Turned out it was the first of a series (a duology, with other related books later? Mamory is now blurred) and it did not answer ONE SINGLE QUESTION posed by the author. NOT ONE. At least of the questions I had. This turned out to be a big thing for me, and a lesson I immediately started working with in a large, unpublished fantasy.
In an arc, there must be Questions posed and questions answered. You can carry over questions, or The Question, over multiple books (I think Patricia McKillip did it very well in her Riddlemaster trilogy) but you must keep feeding answers to the reader – or the reader doubts you will ever answer the questions.
I’ve never read another book by that bestselling author. Can’t bring myself to trust her again.
Kathi, that’s another side-road we could explore: the series that seems to be one story drawn out lengthily, as opposed to a roman fleuve, an actual story that happens to be divided up into several book-length units.
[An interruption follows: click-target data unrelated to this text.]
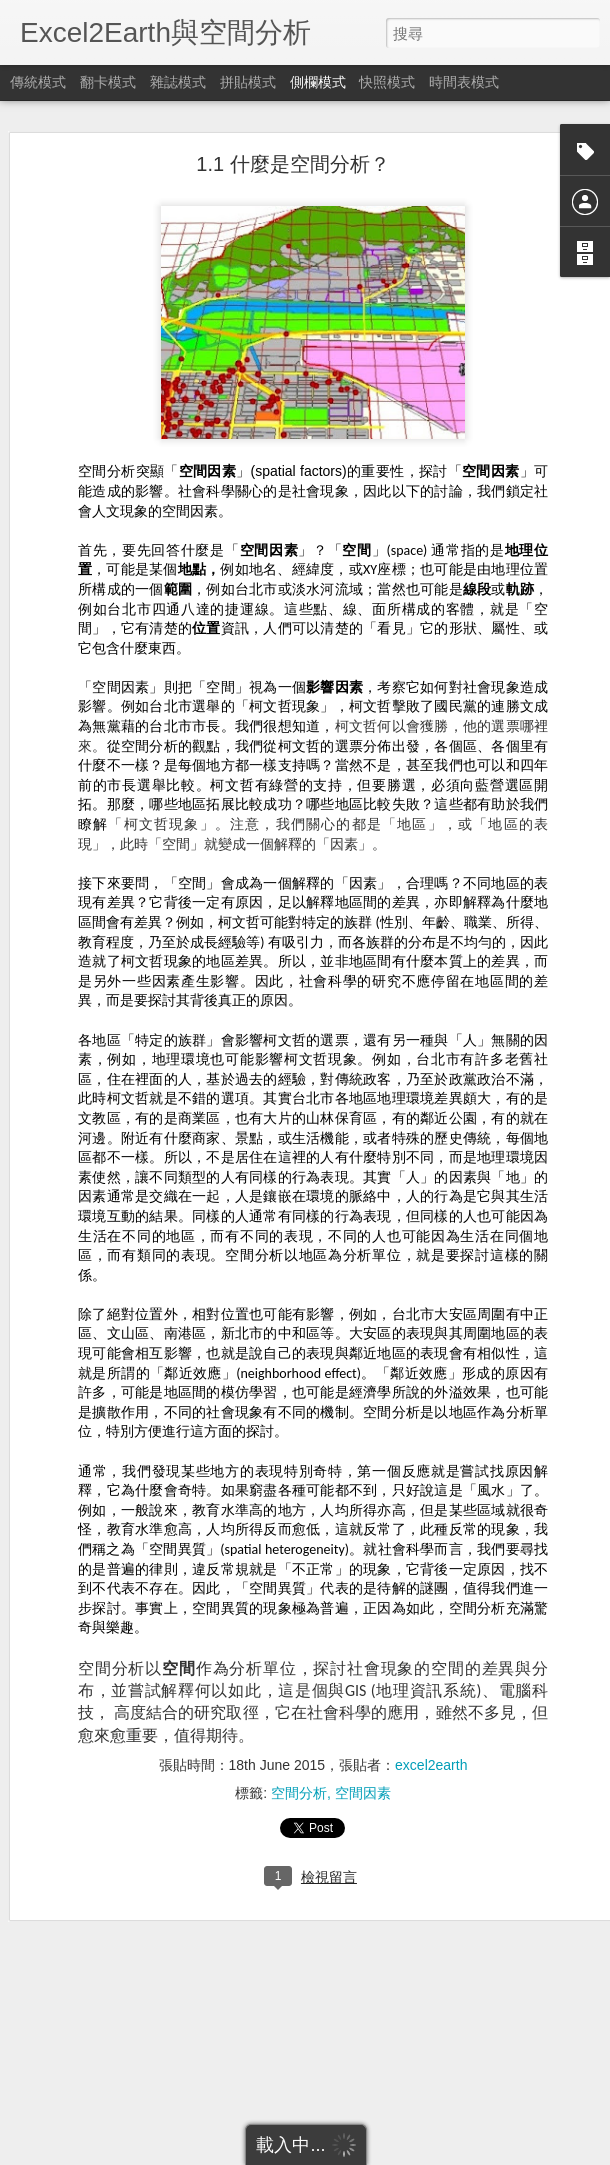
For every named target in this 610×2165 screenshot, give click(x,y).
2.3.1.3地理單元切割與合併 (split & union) (159, 2012)
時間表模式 (464, 82)
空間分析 (299, 1734)
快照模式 (387, 82)
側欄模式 (318, 82)
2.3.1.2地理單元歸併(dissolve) (129, 1967)
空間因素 (363, 1734)
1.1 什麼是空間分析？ (292, 105)
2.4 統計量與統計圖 (101, 2057)
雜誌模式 (178, 82)
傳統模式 (38, 82)
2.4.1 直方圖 (82, 2102)
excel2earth (431, 1706)
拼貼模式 (248, 82)
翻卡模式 (108, 82)
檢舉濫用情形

Your example sounds like it might fall into that first category.
Never had a family? Nonsense! He had a Beautiful Daughter.
Given that there is never hair nor hide of the mother, one might speculate about her origins, but family he had.
A beautiful but evil daughter, whose sole purpose seems to be to fall for the hero’s manly physique and try to seduce him, unsuccessfully of course.
The lack of mothers for their children isn’t limited to villains either. There are whole fantasy realms or SF universes without any mothers.
In novels considered difficult, or less accessible, part of the pleasure of reading is cognitive adaptation—the reader trying on different states of mind, without having actual responsibility for them.
Is the reader necessarily trying them on, do you think? I like to immerse myself in stories, but to me trying on a state of mind suggests that I’m partly becoming the character and the more difficult the book the less likely I am to do that. Or am I misunderstanding?
I used that phrase in hopes that people would interpret it any way they like. (The problem with trying to talk about ideas in very short form has me puzzling sometimes how to cover a broad spectrum without losing sense. As you can see, still very much a work in progress!)